提示文:

リースリングは、最も高貴な白ブドウとも、テロワールを最も忠実に表現するブドウともいわれています。一方では、誤解を受けているブドウとも。日本ではリースリングを積極的に楽しんでいる愛好家は相当の通か、このブドウ或いはドイツワインにこだわりを持つ方々でしょう。一般のワイン好きで、「これぞ」と思うリースリングのワインにたどり着いたことがある方は少ないのではないでしょうか。今回は、リースリングの素晴らしさと難しさを克服するヒントをご紹介したいと思います。
【目次】
1. 故郷はやっぱりドイツ
リースリングの生まれ故郷はドイツのラインガウ辺りではないかと考えられています。そして、片親は、グーエ・ブランというブドウだという事はわかっています。古くから存在する品種ですが殆ど知られていません。このブドウとはシャルドネやトカイワインのフルミントも親子関係にあります。ですから、私たちが良く知っているシャルドネとリースリングは親戚関係ということになります。
リースリングは、芽吹きが遅い割には比較的早熟ですが、ドイツのブドウ品種の中では晩熟の方で、収穫は黒ブドウのピノ・ノワールやシャルドネよりも後になります。芽吹きが遅いので遅霜には耐性が有ると言われます。
寒さにとても強いところと、収量が上がっても品質が急激に落ちることが無いのは強みです。品質を担保する収量は平均的には50~70hl/ha程度と言われますが、栽培のやさしい平地では、100hl/haを超える様な収量も見られます。

練習問題:
A. リースリングに関する文章の「リースリングは、芽吹きが遅い」から「超える様な収量も見られます。」までを、一字一句違えずに書き写してください。
B. リースリングに関する文章によれば、リースリングの片親であることがわかっているブドウは何ですか。
C. リースリングに関する文章を、最後の文の後から書き進めてください。
後に掲げる行は、リースリングに関する文章とは関係がありません。

画面グラウンディング用データセットの行:
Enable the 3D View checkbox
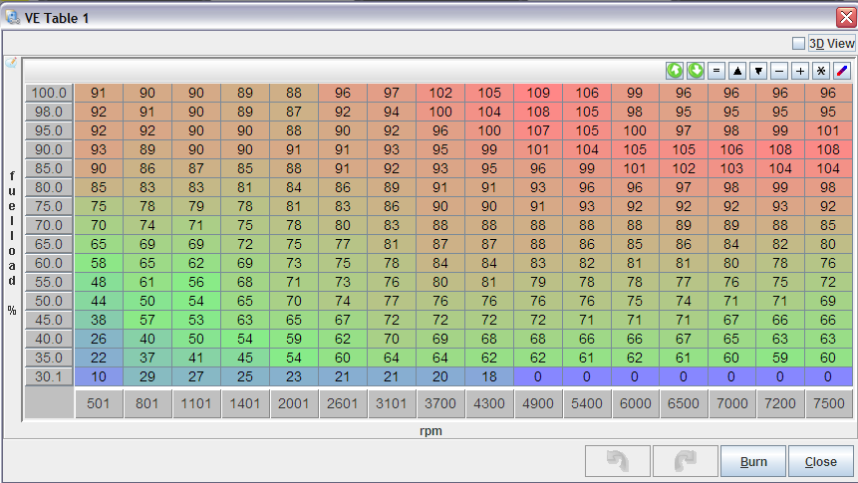858x483 pixels. (798, 44)
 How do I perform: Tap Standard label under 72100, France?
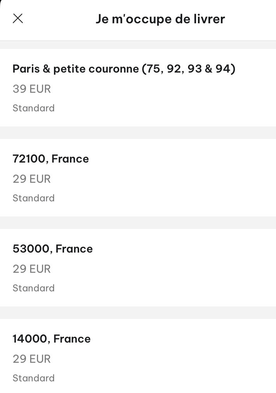(34, 198)
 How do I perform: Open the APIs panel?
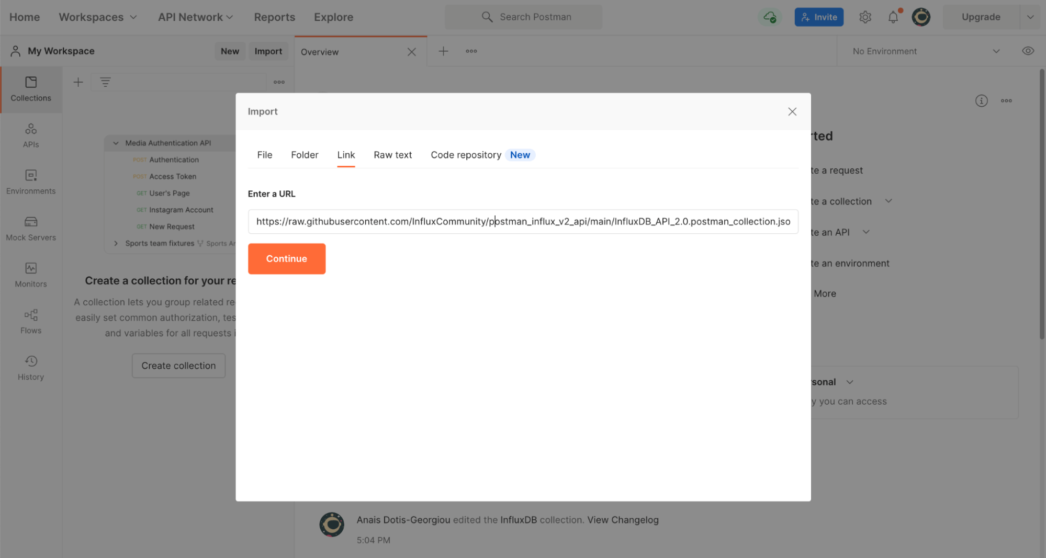[30, 135]
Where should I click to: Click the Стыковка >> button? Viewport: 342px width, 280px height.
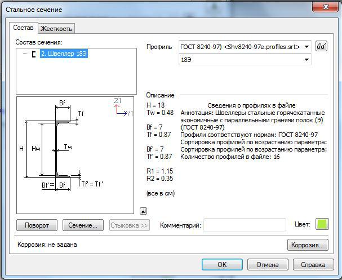pos(130,225)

解答:
A.
リースリングは、芽吹きが遅い割には比較的早熟ですが、ドイツのブドウ品種の中では晩熟の方で、収穫は黒ブドウのピノ・ノワールやシャルドネよりも後になります。芽吹きが遅いので遅霜には耐性が有ると言われます。
寒さにとても強いところと、収量が上がっても品質が急激に落ちることが無いのは強みです。品質を担保する収量は平均的には50~70hl/ha程度と言われますが、栽培のやさしい平地では、100hl/haを超える様な収量も見られます。

B. グーエ・ブランというブドウです。

C.
病害では花ぶるいや結実不良を起こしやすく、ベト病、うどん粉病にかかることもあります。房がコンパクトなので、灰色カビ病にも、掛かりやすいですが、上手く管理する事で、貴腐菌として甘口ワイン造りで活躍します。
ドイツの冷涼な地域での栽培の印象があるリースリングですが、実は生育期間の平均気温は13℃から17℃迄の幅があります。冷涼な気候から温和な気候まで意外と幅広い気候帯で栽培されているのです。
アメリンとウィンクラーの気候区分ではドイツのモーゼルやラインガウは気候区分ではRegion-I、フランスのアルザスはRegion-II、オーストラリアのクレア・ヴァレーはRegion-IIIにわかれます。冷涼ですが、急斜面で豊富な太陽光の恩恵を受けるモーゼルやラインガウ、夏の日中はとても暑いけれど、夜には気温が大幅に下がって、非常に大きな日較差があるクレア・ヴァレーと夫々の産地には特徴があり、気候区分だけでは語れないところもあります。
2. 甘くて酸っぱい?!
ドイツやアルザスのリースリングを辛口といわれて飲んだのだけれど、想像していたよりも甘くて上手く食事に合わなかったといったご経験をお持ちの方はいないでしょうか?これがリースリングに馴染めない理由のひとつになることもあります。
また、ドイツでは伝統的な甘口のスタイルは減少して、辛口が半分を占める様になってきています。それでも、日本や、イギリス、アメリカでもまだまだ、ドイツのリースリングのワインと言えば甘いという印象が残っています。
EUの規則では通常、辛口の場合は残糖4g/L迄ですが、9g/L迄の残糖ならば、糖度より2度低い総酸度、つまり7g/Lの総酸度があれば辛口に分類されます。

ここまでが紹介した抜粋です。